[Records]:
--*--
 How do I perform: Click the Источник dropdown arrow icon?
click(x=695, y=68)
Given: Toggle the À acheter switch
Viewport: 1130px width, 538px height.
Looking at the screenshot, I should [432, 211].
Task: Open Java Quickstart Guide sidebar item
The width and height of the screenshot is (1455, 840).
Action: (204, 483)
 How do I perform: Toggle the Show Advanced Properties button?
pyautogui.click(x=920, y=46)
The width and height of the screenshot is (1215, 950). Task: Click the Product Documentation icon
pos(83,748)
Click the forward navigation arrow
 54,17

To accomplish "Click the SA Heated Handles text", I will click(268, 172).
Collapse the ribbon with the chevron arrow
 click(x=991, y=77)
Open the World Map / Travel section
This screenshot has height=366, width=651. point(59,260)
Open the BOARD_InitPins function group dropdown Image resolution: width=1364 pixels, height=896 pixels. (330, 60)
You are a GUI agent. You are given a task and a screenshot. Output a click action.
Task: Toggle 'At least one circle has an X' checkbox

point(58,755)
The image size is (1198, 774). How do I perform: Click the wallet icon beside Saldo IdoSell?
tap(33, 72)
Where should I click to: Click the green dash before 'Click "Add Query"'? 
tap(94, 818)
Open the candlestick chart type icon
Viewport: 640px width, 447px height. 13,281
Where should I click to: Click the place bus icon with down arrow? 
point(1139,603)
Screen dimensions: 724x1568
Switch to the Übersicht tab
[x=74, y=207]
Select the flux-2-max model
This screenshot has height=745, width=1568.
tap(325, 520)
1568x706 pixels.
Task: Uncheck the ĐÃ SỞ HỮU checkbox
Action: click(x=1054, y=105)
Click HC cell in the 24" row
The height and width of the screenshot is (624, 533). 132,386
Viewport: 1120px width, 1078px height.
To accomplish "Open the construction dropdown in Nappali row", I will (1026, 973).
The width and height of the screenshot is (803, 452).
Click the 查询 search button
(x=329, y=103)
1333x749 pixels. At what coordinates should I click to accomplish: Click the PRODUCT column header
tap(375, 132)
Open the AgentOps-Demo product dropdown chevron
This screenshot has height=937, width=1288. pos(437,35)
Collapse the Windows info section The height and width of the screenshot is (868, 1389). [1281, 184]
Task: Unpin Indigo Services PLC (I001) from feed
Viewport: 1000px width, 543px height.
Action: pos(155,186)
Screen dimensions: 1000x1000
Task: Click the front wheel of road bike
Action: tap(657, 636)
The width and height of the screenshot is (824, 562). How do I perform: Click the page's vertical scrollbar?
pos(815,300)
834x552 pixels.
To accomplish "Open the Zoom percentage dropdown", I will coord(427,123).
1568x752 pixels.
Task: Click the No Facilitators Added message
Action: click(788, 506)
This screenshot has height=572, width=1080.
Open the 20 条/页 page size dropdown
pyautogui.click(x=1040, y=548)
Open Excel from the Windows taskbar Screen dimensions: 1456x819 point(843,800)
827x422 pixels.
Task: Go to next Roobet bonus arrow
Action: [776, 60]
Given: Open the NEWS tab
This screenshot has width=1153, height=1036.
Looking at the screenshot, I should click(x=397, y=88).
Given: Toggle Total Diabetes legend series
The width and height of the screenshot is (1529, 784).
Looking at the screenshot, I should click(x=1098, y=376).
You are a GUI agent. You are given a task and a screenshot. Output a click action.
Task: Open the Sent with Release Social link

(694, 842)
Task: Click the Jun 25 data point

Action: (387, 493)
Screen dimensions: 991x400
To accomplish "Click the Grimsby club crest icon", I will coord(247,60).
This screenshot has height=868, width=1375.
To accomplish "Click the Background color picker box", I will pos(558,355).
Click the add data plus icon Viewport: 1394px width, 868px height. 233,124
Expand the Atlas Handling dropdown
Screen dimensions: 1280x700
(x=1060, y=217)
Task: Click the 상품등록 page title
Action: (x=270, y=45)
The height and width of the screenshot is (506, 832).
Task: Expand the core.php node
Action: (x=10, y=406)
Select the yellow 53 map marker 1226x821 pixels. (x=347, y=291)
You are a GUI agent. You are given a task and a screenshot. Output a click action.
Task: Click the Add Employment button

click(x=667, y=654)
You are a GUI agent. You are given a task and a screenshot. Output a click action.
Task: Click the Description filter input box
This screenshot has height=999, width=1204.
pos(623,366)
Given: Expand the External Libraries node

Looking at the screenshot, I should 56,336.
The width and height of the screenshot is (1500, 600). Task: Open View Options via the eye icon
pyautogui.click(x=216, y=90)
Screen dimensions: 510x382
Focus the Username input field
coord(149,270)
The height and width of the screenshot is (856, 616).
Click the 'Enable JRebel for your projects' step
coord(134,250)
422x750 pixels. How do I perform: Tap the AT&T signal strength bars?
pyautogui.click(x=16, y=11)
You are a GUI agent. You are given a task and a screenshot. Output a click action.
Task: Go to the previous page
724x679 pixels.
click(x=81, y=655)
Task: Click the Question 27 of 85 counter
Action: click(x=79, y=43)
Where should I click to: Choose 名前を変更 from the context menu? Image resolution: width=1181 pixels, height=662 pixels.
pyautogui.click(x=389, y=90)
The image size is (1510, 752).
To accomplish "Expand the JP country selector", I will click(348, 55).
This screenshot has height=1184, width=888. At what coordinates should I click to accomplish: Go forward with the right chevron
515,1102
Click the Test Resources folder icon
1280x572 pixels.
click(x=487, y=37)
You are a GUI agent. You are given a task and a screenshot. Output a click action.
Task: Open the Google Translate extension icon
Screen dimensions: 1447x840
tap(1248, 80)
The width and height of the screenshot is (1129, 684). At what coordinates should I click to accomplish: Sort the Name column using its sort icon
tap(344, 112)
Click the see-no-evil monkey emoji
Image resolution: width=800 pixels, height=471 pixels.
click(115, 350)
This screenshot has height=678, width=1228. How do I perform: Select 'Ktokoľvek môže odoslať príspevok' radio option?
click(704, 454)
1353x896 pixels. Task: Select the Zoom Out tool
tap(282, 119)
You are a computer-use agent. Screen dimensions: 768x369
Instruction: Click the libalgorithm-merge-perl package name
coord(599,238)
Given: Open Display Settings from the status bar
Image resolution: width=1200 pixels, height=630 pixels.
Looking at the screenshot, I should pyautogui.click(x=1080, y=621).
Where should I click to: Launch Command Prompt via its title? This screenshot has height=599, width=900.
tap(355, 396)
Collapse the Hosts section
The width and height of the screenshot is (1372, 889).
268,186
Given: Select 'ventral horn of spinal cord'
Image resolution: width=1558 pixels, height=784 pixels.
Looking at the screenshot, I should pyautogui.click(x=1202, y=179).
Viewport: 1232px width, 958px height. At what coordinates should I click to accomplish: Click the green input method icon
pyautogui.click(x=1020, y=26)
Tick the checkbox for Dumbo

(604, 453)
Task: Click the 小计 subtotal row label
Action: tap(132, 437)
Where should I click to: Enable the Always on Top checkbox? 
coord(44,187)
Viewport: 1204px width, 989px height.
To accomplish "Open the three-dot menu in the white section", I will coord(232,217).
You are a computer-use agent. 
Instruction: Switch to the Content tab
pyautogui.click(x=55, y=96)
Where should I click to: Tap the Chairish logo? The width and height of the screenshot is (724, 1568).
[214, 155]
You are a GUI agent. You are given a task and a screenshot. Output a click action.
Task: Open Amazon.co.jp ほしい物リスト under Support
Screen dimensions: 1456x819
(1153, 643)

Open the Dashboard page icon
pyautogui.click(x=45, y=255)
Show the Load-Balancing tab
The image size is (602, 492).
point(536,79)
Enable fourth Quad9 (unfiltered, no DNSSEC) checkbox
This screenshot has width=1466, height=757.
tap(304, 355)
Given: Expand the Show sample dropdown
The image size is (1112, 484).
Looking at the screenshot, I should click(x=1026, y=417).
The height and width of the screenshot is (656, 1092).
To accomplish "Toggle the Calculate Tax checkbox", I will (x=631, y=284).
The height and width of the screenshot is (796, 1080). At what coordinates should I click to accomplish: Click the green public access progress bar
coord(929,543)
--*--
[Brief]: Switch "Viewport" to "Window" in the rows from the line with "Given: Select 'ventral horn of spinal cord'" up to and including the line with "pyautogui.click(x=55, y=96)", and rewrite only those lines with everything else left the same.

[Output of the task]:
Given: Select 'ventral horn of spinal cord'
Image resolution: width=1558 pixels, height=784 pixels.
Looking at the screenshot, I should pyautogui.click(x=1202, y=179).
Window: 1232px width, 958px height. At what coordinates should I click to accomplish: Click the green input method icon
pyautogui.click(x=1020, y=26)
Tick the checkbox for Dumbo

(604, 453)
Task: Click the 小计 subtotal row label
Action: tap(132, 437)
Where should I click to: Enable the Always on Top checkbox? 
coord(44,187)
Window: 1204px width, 989px height.
To accomplish "Open the three-dot menu in the white section", I will coord(232,217).
You are a computer-use agent. 
Instruction: Switch to the Content tab
pyautogui.click(x=55, y=96)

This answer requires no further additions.